Ludacris singles chronology
|  | "What's Your Fantasy" (2000) | "Southern Hospitality" (2000) |

Shawnna singles chronology
| "Here I Go" (1999) | "What's Your Fantasy" (2000) | "Loverboy (Remix)" (2001) |

Alternative Cover

Music video
- "What's Your Fantasy" on YouTube

= What's Your Fantasy =

2000 single by Ludacris

"What's Your Fantasy" is a song by American rapper Ludacris from his independently released debut album Incognegro and his first major label studio album, Back for the First Time. It was released as his debut single on August 15, 2000, via Disturbing tha Peace and Def Jam South. Produced by Shondrae "Bangladesh" Crawford, it features guest appearance from fellow DTP signee Shawnna. The song is focused around the narration of explicit sexual fantasies. In addition to discussion of sexual intercourse and fellatio, Ludacris hints at cunnilingus and role-playing in the song.

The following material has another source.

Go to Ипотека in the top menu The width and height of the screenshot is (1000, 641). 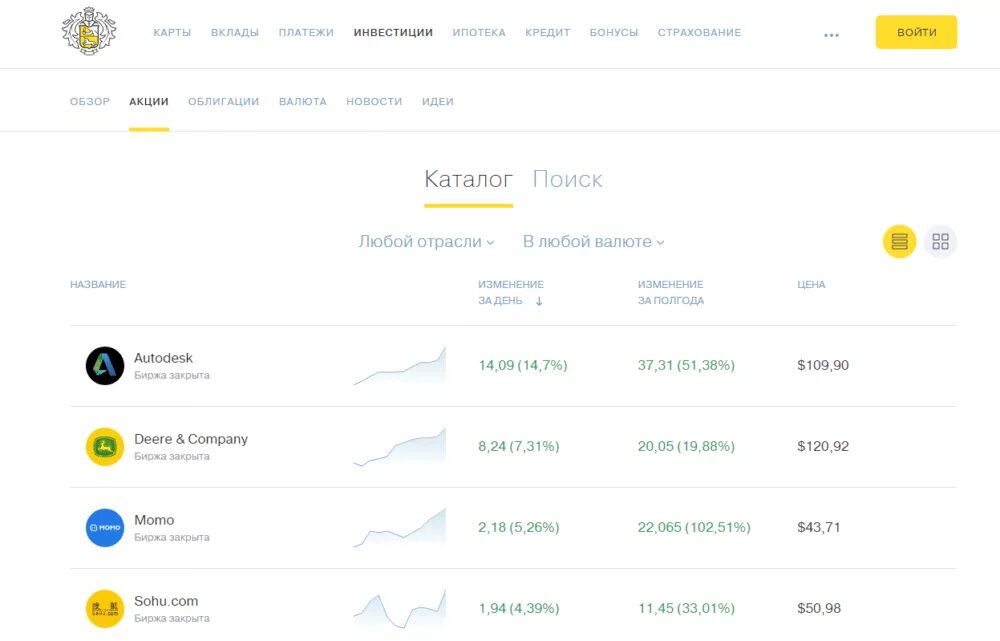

The song peaked at number 21 on the US Billboard Hot 100 and number 19 on the UK Singles Chart. It was certified platinum by the Recording Industry Association of America (RIAA). In 2008, the song was ranked number 58 on VH1's "100 Greatest Hip-Hop Songs" list.

Professional ratings
Review scores
| Source | Rating |
| AllMusic | Star |
| AllMusic | Star |

==Remix and sequel==
The official remix of the song features verses from Trina, Shawnna and Foxy Brown. The single version runs 4:50 (clean radio edit) or 5:44 (explicit) and includes a new verse by Ludacris on the single version, while the album version runs 4:36 and only features him on the chorus In the remix, the three female artists go even further with explicit lyrics referencing cunnilingus, analingus, and other sex acts.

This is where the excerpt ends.